Relation between Gram-stain and clinical criteria for diagnosing bacterial vaginosis with special reference to Gram grade II evaluation.

Int J STD AIDS

Division of Medicine, Imperial College of Science, Technology and Medicine, St Mary' Hospital, Paddington, London W2 1NY, UK.

Published: January 2003

The aim of this study was to analyse how the results of Gram-staining vaginal smears correlated with the clinical criteria for determining the existence of bacterial vaginosis (BV) and, in particular, how the category defined as 'intermediate' or Gram grade II did so and its significance. Women attending an antenatal clinic with an abnormal vaginal flora, that is those who had Gram-stains of grades II or III, the latter considered to equate with BV, were given clindamycin or a placebo intravaginally and examined again on up to three occasions. Gram-stain readings of grade III correlated with the clinical criteria for BV on 356 (91.7%) of 388 occasions. Grade II readings covered the spectrum of clinical criteria and correlated with those for BV on 35 (37.2%) of 94 occasions. Grade I, recorded 231 times and seen usually after clindamycin treatment, was associated with BV only once. The sensitivity, specificity, positive predictive value and negative predictive value of the Gram stain for the diagnosis of BV, based on a combination of grades II and III, were 99.7%, 71.6%, 81% and 99.6%, respectively; based on grade III only, the values were 99.7%, 87.7%, 91.6% and 99.6%, respectively.

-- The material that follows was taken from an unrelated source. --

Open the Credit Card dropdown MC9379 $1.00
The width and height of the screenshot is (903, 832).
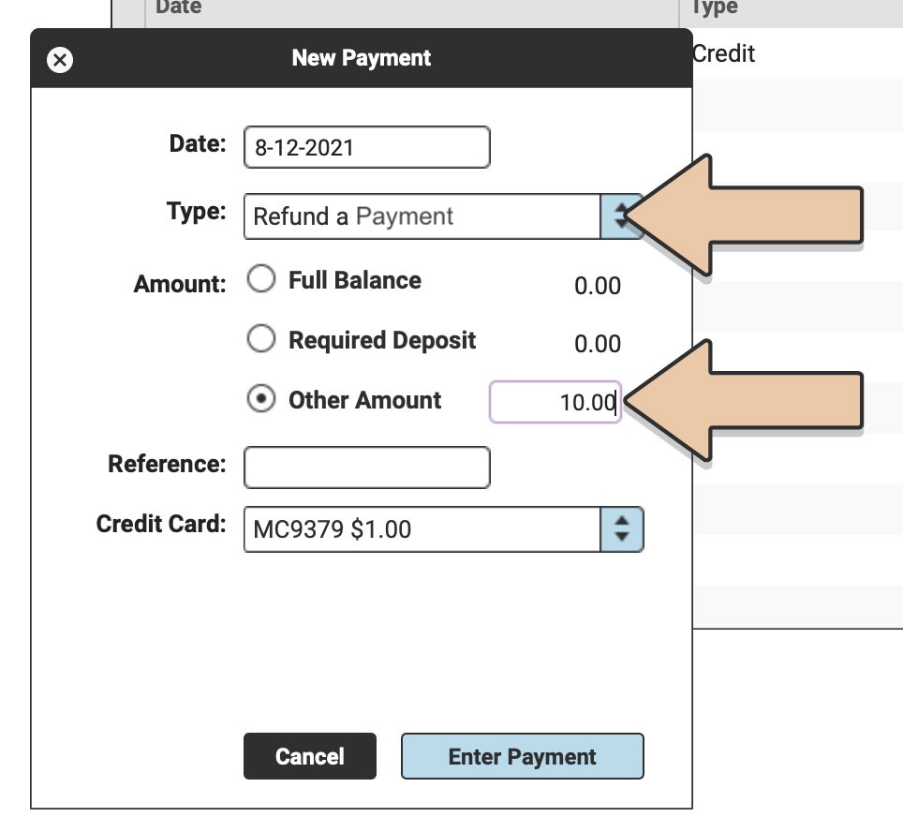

Women reported a malodorous vaginal discharge on 49.2% of the occasions a grade III flora was seen and 13.3% of the times grade II was recorded. It was not associated with grade I and would seem a useful adjunct to the accepted clinical criteria for diagnosing BV. Each of the clinical criteria was found in about equal proportions (87%-91%) for women whose Gram grade was III. For grade II, an increased discharge was noted most often (76.5%) and 'clue' cells least often (24.5%). A positive amine test was the most specific, being associated with <1% of grade I smears. Of women with grade III status, 91% reverted to grade I after treatment with clindamycin for three days. In contrast, of women with grade II status, 53% reverted to grade I, as did 47% of those who were given a placebo. The 'intermediate' (grade II) category is a Gram-stain diagnosis and not one that can be made clinically. It is important to recognize as a distinct entity not only because amalgamation with grade III diminishes the specificity and positive predictive value of the Gram-stain for diagnosing BV, but also because women of grade II status usually fail to respond to clindamycin treatment, whereas those of grade III do not.